DOCUMENT TEXT »
* START *

But I'm not here, entirely, to wail on my roommate's shortcomings. No, I had the revelation two nights ago as I lay next to Lovely, on what may be our final sleep together for at least some time. We've had problems the last year, but more specifically, in the latest months, with the needs, wants, and expectations we nurse as two individuals in a young and vigorous relationship. It's finally clear, as we shake for fear of the words that balance on the broad of our dampened lips, that our paths are increasingly divergent ones, that our singing is off key--the harmony not forgotten, but rather, impossible to recapture.

I've swallowed a Skittle whole.

"The things we want are what's tearing us apart." Lovely wants to live together. I did, too, before I thought about it. And, once I did, I decided I wanted to live on my own first. She would have been fine with this, but I resigned the lease here with Karfilov and Beatrice regardless. I don't have the time, right now, to get away from this life and start the next, let alone the exclusive one we'd share, no matter how much I Love her. And please, don't think any less of me. I Love this woman. I'm not ready to trade old circumstances for familiar ones, however, without trying on a few of my own first. Call it selfish, if that's the way you see it. There's more to this story, however, and you cannot possibly be in any high place to judge.

Lovely...she's impossible to describe. I lack the simple words and sensual grace of my friends Homer and Ovid, the only poets who could justly immortalize this woman.

Christmas Trees In July--the song one day will be about the lives we live in ignorance, the lives we live when we forsake our souls' most basic nourishments. These are miserable lives. If you dream a glamor dream that's out of reach you're keeping a Christmas Tree in July. If love is the reason you linger, and not the passion of the present but the cherished memories of happier times, you're keeping a Christmas Tree in July. They're beautiful to gaze on, these douglas firs and pines, but they're impossible to water, and the gifts that ring the treestand have either been too long gone to remember or are too distant-off to look forward to.

Wednesday

We're in for some Chop!

I watched Aliens in class today and found it unsettling. It's part of the curriculum for a class designed around Literature for Screenwriters, an interesting class if you're in to this kind of thing. We examine the deep roots of some of filmdom's most abundant story-trees, including the Bible and, this week, Beowulf itself. Our movie, like the poem, was long, which I expected, but I am amazed that James Cameron found a soul bold enough to light his creative, albeit disturbing, visions. Aliens left me paranoid and a little paralyzed--i think the physical stiffness is from sitting in our theater-shaped classroom for so long, though. I guess I'm curious because most movies--post-coital--don't leave me feeling this affected. However, my mood can potentially be attributed to this awesome hangover I've got.

Last night's cosmic decree was that I turn twenty-two, so I did. I slept for the entire day and avoided the usual and highly stereotypical means of young-person celebration, which involve a good deal of alcohol, and more alcohol. But then...


...about eleven, we all ventured out to a new pub that's opened just a door down from work. When I say "we" I am of course talking about Karfilov, Beatrice, and I; Beatrice didn't drink, big surprise, and Karfilov had himself a few beers before contacting the owner about a feature for the school paper. In the interim I drank too much, however, and must have been a fright this morning when I stumbled in to Classics ten minutes late, dripping sweat, and probably green. As we talked about Odysseus' pain, his honor, and his trip to the Underworld I made a comparable journey down the hall, and returned some time later with what dignity I could still summon. I hope I didn't smell too much, some of the girls in this class are cute, and one of them remembers me.

* END *

LIST OF TASKS »
a. Reproduce the journal passage verbatim from the words "Lovely...she's impossible to" through the words "immortalize this woman.".
b. Write out the rows verbatim, starting with the line that contains "This screenshot has width=2342, height=1303." and ending with the line that contains "[x=550, y=46]", both lines included.

GIVEN INFORMATION »
* START *

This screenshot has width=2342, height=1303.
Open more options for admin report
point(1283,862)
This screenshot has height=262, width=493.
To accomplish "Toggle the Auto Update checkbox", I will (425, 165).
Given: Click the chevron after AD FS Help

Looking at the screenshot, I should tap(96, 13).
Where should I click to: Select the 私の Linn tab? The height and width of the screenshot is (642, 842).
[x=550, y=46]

* END *
* START *

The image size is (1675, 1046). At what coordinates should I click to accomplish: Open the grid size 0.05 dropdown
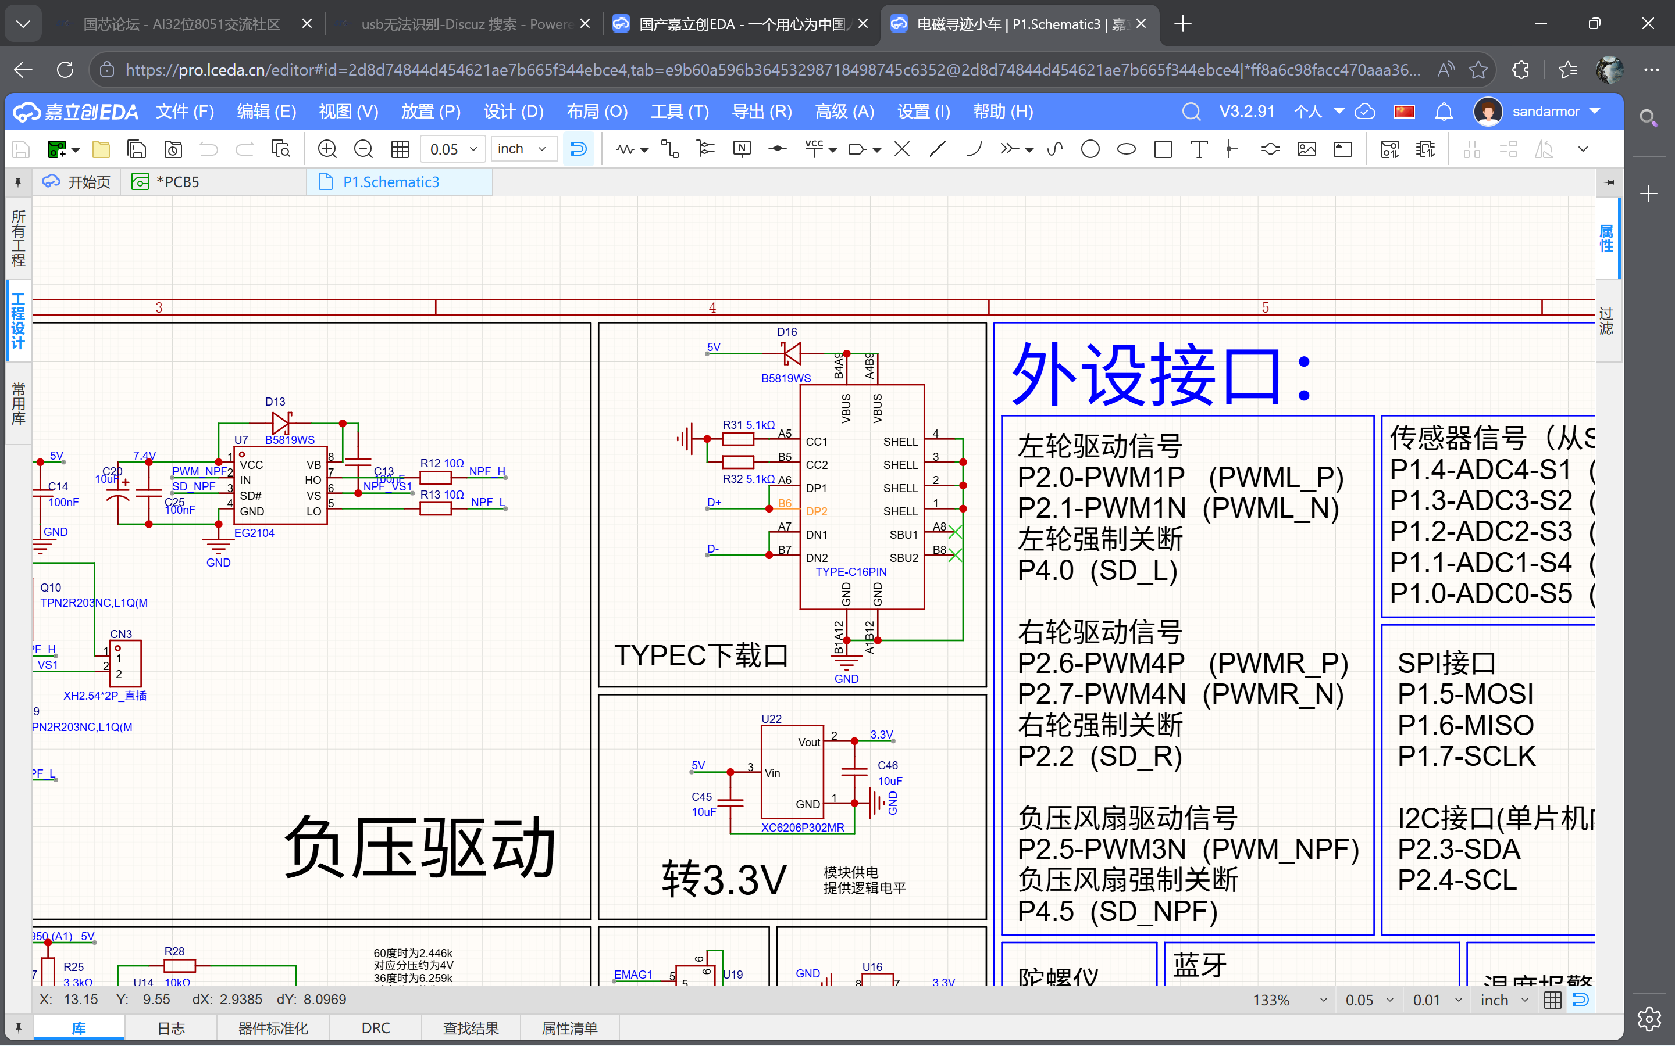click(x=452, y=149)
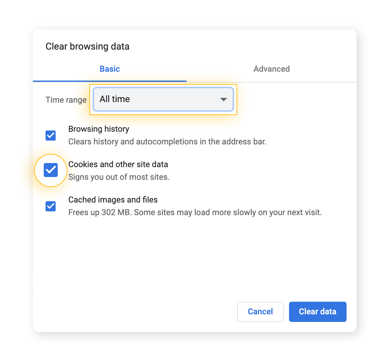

* END *

FINAL ANSWERS »
a.
Lovely...she's impossible to describe. I lack the simple words and sensual grace of my friends Homer and Ovid, the only poets who could justly immortalize this woman.

b.
This screenshot has width=2342, height=1303.
Open more options for admin report
point(1283,862)
This screenshot has height=262, width=493.
To accomplish "Toggle the Auto Update checkbox", I will (425, 165).
Given: Click the chevron after AD FS Help

Looking at the screenshot, I should tap(96, 13).
Where should I click to: Select the 私の Linn tab? The height and width of the screenshot is (642, 842).
[x=550, y=46]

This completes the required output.